>> Begin Document text
If you want, I can turn this into concrete .NET‑first tasks with sample code scaffolds and a tiny demo repo that builds an image, extracts a binary SBOM, runs reachability on a toy service, and emits both attestations.
Below is a concrete, “do‑this‑then‑this” implementation plan for a **layered binary→PURL mapping system** that fits StellaOps’ constraints: **offline**, **deterministic**, **SBOM‑first**, and with **unknowns recorded instead of guessing**.

I’m going to assume your target is the common pain case StellaOps itself calls out: when package metadata is missing, Scanner falls back to binary identity (`bin:{sha256}`) and you want to deterministically “lift” those binaries into stable package identities (PURLs) without turning the core SBOM into fuzzy guesswork. StellaOps’ own Scanner docs emphasize **deterministic analyzers**, **no fuzzy identity in core**, and keeping heuristics as opt‑in add‑ons. ([Stella Ops][1])

---

## 0) What “binary mapping” means in StellaOps terms

In Scanner’s architecture, the **component key** is:

* **PURL when present**
* otherwise `bin:{sha256}` ([Stella Ops][1])

So “better binary mapping” = systematically converting more of those `bin:*` components into **PURLs** (or at least producing **actionable mapping evidence + Unknowns**) while preserving:

* deterministic replay (same inputs ⇒ same output)
* offline operation (air‑gapped kits)
* policy safety (don’t hide false negatives behind fuzzy IDs)

Also, StellaOps already has the concept of “gaps” being first‑class via the **Unknowns Registry** (identity gaps, missing build‑id, version conflicts, missing edges, etc.). ([Gitea: Git with a cup of tea][2]) Your binary mapping work should *feed* this system.

---

## 1) Design constraints you must keep (or you’ll fight the platform)

### 1.1 Determinism rules

StellaOps’ Scanner architecture is explicit: core analyzers are deterministic; heuristic plug‑ins must not contaminate the core SBOM unless explicitly enabled. ([Stella Ops][1])

That implies:

* **No probabilistic “best guess” PURL** in the default mapping path.
* If you do fuzzy inference, it must be emitted as:

  * “hints” attached to Unknowns, or
  * a separate heuristic artifact gated by flags.
>> End Document text
In the binary mapping plan above, what component key does Scanner use when no PURL is present?
>> Begin Supplied entries
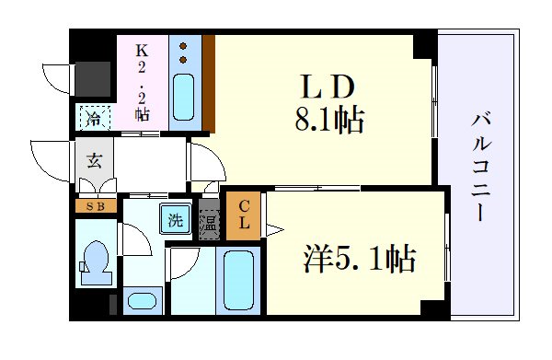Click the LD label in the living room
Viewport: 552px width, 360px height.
[x=324, y=87]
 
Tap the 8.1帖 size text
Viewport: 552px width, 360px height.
[x=324, y=120]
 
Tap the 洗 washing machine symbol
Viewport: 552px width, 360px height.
[x=174, y=220]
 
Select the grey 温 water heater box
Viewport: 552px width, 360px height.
[x=210, y=224]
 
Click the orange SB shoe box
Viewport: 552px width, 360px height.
[x=96, y=206]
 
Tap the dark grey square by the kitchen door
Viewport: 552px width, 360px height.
[x=93, y=79]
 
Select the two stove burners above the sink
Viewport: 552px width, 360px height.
[x=183, y=52]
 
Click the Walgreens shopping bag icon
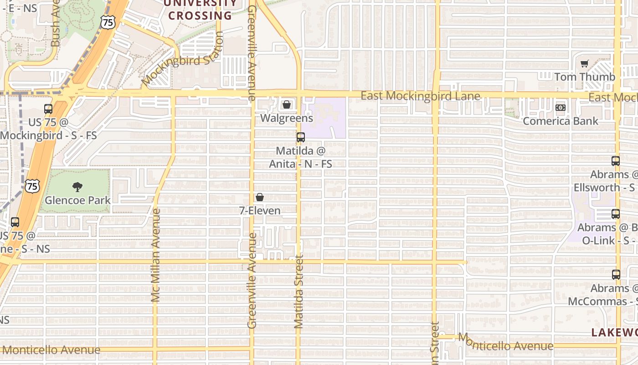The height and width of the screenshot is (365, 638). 287,105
>> End Supplied entries
# Exercise result
`bin:{sha256}`